*Extract provided*
(begin)

Depository and abrasion score lines can both be caused by several things: improper chamber alignment, lack of filtration, or even an issue with a poorly pre-engraved anilox roll surface. In order to determine which of these issues you’re facing and to figure out the best way to avoid them, we’ll look at each of these three in turn.

Improper chamber alignment consistently leads to increased pressure and deflection. This creates an area for debris to lodge under or behind the blade. In other words, depository score lines occur because the pressure is uneven and this creates pockets in which that ink or soft metal love to hide. This improper alignment also causes abrasion score lines because the increased pressure results in certain areas being subject to higher levels of pressure than others, creating dips in the cell walls.

Lack of filtration is the most common way that debris is introduced into the ink system. There are a multitude of sources of debris and isolating the source is often like hunting for a needle in a haystack. The three likely culprits introducing metal into your ink system are doctor blade materials from over-pressing, solvent lines, or work-off ink. It may take some time to find, but I assure you, it’s in there.

The last possibility for the cause of score lines can actually be an issue with the anilox roll itself, rather than maintenance or handling. Poor, pre-engraved surface finishes lead to poor-quality engravings. Peaks and channeling in the engraving create a situation where these high, thin areas of ceramic can be easily and quickly sheared off. Once this ceramic material is introduced into the doctoring system, it will quickly score the entire roll. Generally, if the scoring is related to a poorly-made anilox roll, it will score within the first twenty-four hours of use and the entire surface will be scored.

(end)

*Problem statement*
Carry on the text about anilox roll score lines, picking up after its final sentence. The listing is separate from the text on anilox roll score lines.

[Records of interface elements]

(begin)

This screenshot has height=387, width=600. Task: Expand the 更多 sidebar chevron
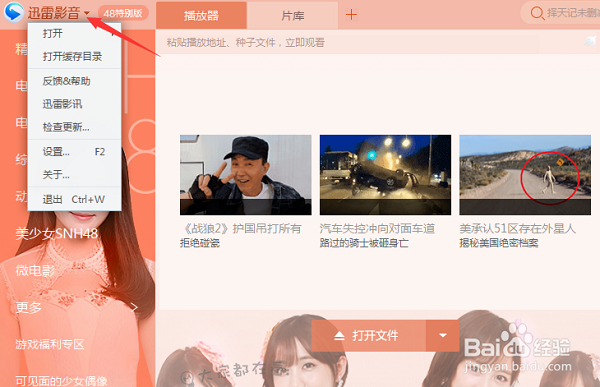tap(134, 307)
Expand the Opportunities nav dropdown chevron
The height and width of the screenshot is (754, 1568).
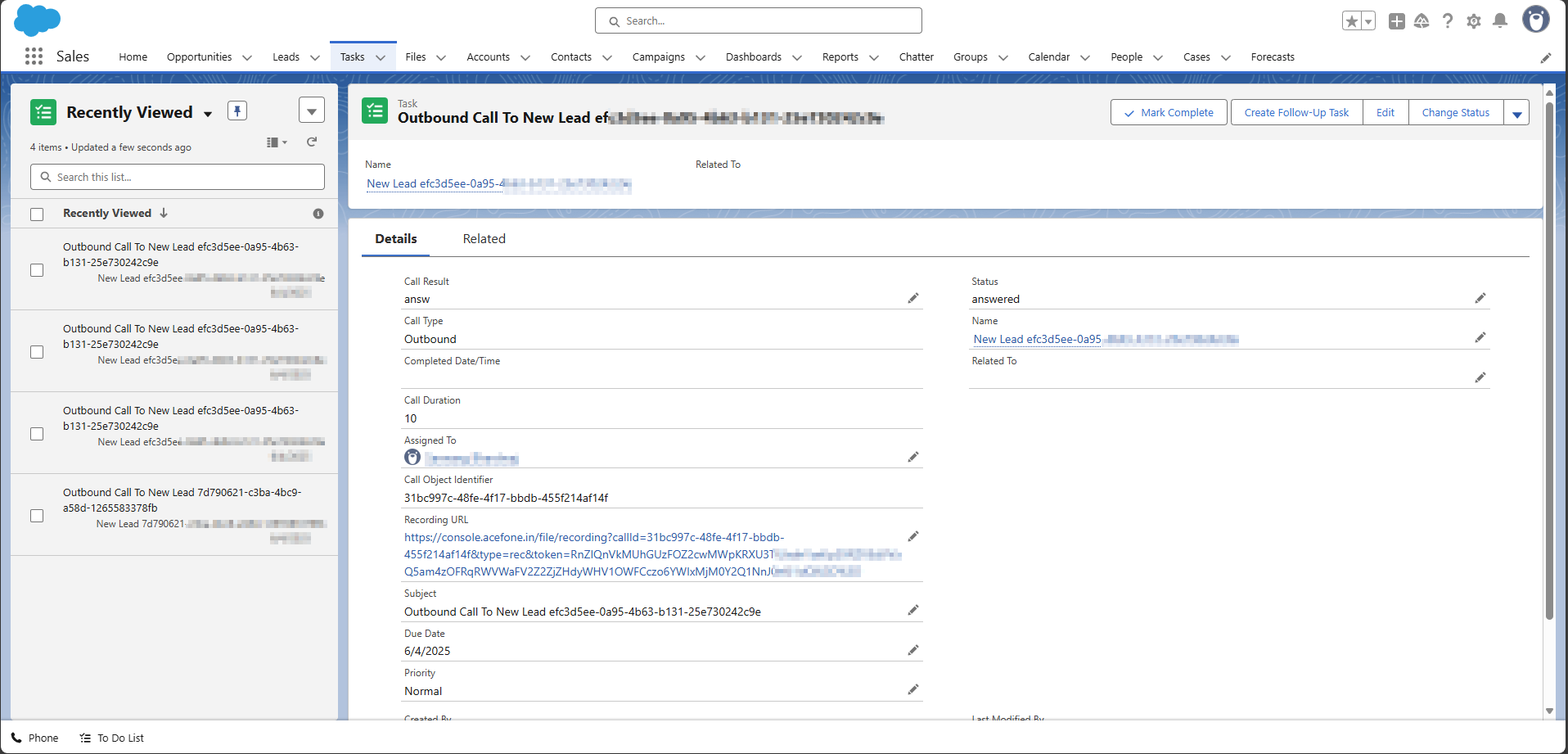tap(246, 57)
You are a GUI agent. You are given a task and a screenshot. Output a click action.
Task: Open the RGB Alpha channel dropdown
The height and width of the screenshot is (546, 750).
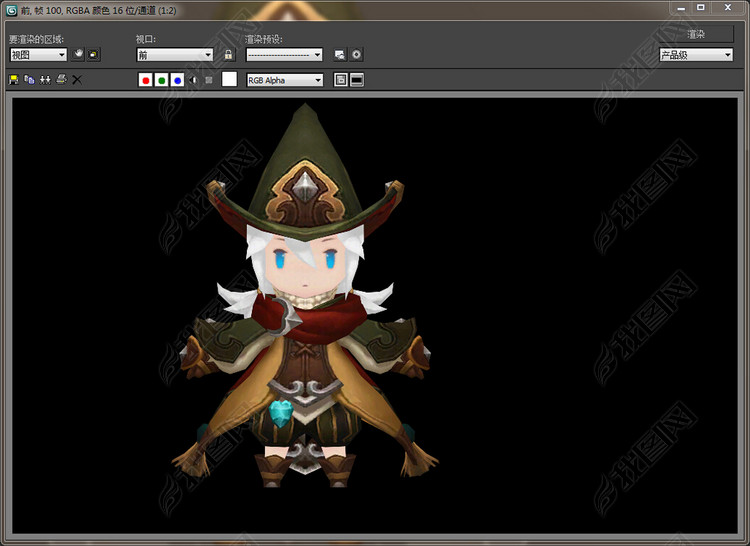(x=286, y=80)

(end)

*Response for this exercise*
That’s the how and the why of score lines, but what about the solutions and prevention? There are many possible solution routes to consider, but there are eight that I believe carry the most weight.

EIGHT THAT CARRY THE MOST WEIGHT

  1. Make problem elimination a priority. If you aren’t trying to solve the problem, it won’t be solved. Period.
  2. Identify the type of score line
  3. Check your chamber blade alignment
  4. Have used blades analyzed
  5. Install a filtration system with strong rare earth magnets
  6. Inspect all tributaries to the ink system
  7. Re-train and review housekeeping
  8. Call your anilox supplier and yell at him

 

Pamarco has made great anilox roll advancements and currently produces rolls that have exemplary wear and tear resistance, but even the best anilox cannot stand up to the friction of long-lasting impact. It is important to maintain your anilox rolls on a day-to-day basis and to set systems in place that will help you prevent scoring and a host of other problems that stem from overlooking maintenance. Don’t let poor anilox surfaces hinder your production groove when there is so much opportunity to prevent them.